Relizane

La marche des familles de disparus empêchée

Le Quotidien d'Oran, 20 septembre 2001

Relizane s’est réveillée, ce mercredi, dès 8 heures du matin, avec un important attroupement des familles de disparus sur l’esplanade du boulevard Khémisti.

Cette fois-ci, le cap des sit-in a été dépassé et le comité de ces familles, agissant sous l’égide de la LAADH, a décidé d’organiser une marche de protestation jusqu’à la Cour de justice.

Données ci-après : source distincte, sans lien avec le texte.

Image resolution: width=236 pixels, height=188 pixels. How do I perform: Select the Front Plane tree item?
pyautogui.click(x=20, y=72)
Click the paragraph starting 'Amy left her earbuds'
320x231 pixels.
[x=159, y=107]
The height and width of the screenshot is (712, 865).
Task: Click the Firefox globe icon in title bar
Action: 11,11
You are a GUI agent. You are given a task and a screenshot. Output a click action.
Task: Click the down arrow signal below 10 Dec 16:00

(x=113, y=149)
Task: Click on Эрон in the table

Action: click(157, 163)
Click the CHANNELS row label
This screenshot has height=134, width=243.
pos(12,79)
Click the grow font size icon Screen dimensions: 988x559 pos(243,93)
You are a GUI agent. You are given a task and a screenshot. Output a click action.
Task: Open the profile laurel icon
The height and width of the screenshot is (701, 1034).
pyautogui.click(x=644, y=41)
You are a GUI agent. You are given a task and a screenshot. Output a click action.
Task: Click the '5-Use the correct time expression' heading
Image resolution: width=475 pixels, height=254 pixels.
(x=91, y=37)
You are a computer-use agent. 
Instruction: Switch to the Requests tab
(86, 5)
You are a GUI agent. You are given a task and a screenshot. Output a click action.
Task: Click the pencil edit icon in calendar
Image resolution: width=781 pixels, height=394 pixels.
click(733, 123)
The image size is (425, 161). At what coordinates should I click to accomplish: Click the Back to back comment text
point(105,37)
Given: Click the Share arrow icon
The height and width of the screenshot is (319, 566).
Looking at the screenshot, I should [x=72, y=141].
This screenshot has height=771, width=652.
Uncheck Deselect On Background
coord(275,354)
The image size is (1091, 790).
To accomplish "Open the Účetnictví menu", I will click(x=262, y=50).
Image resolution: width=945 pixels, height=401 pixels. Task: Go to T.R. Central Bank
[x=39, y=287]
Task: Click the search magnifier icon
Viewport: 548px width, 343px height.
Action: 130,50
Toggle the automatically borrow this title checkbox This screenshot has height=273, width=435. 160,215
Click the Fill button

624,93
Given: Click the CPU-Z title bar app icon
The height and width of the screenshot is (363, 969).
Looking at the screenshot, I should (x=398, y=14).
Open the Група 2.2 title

L’accalmie des mois derniers, ayant suivi l’éviction de Hadj Fergane, est donc éphémère puisque ce sont quelque 70 membres des familles de disparus, dont la majorité sont des femmes augmentées de leurs proches, brandissant les photos des leurs et des pancartes de messages hostiles à Fergane, qui se sont heurtées à un important dispositif sécuritaire fait de brigades d’intervention rapide des CRS et de gendarmes.

Aux premiers pas de la marche, le service de l’ordre a dressé un barrage de policiers et ce furent de grandes bousculades. Les choses allaient dégénérer si ce n’étaient les pourparlers, engagés un peu plus loin sur l’esplanade entre un représentant des familles des disparus et un officier de la voie publique qui reprochait à ces familles le caractère illégal de la marche. Rendez-vous a été pris, la semaine prochaine, devant la Cour de Relizane pour un sit-in de protestation contre «l’attitude de la justice et de la gendarmerie dans le traitement des plaintes avec accusations nominatives, déposées par les familles des disparus.

Un peu plus tard, Hadj Smaïn, représentant de la LAADH, a tenu un point de presse où il a réédité les dires des membres des familles de disparus.